:: Material for this exercise
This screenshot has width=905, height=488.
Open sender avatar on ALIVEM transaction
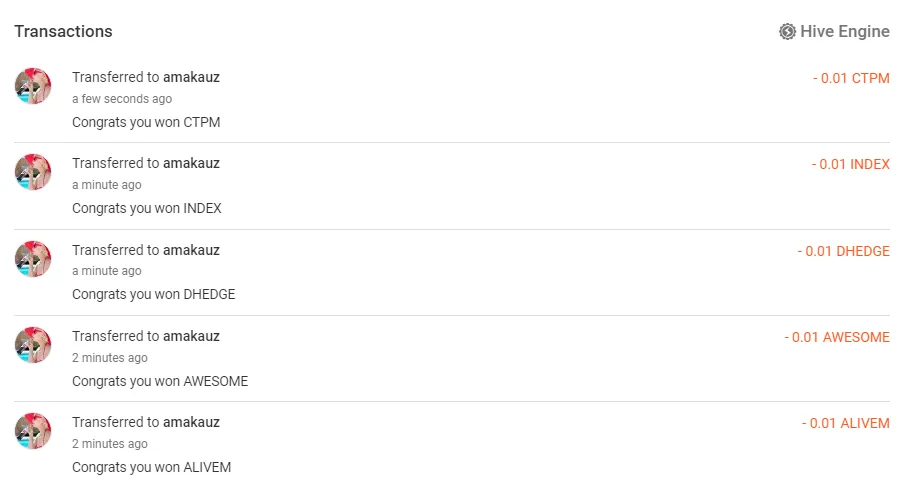33,431
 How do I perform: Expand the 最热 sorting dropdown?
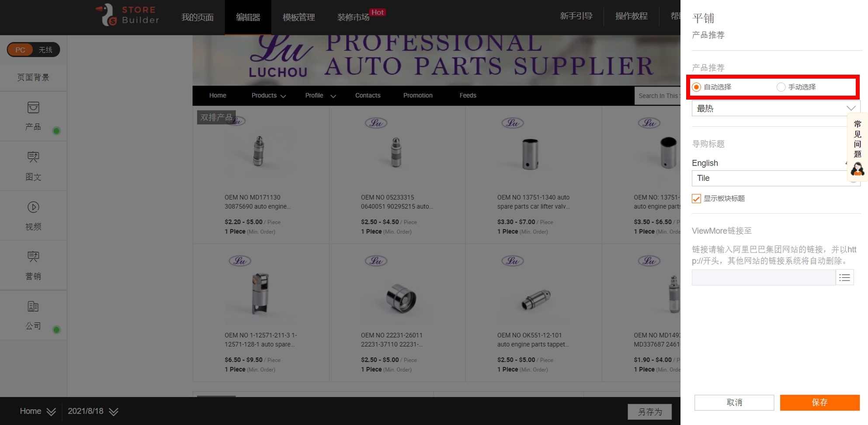[x=776, y=108]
::::
Reproduce the data verbatim and omit each image.

Problem solution:
This screenshot has width=905, height=488.
Open sender avatar on ALIVEM transaction
33,431
 How do I perform: Expand the 最热 sorting dropdown?
[x=776, y=108]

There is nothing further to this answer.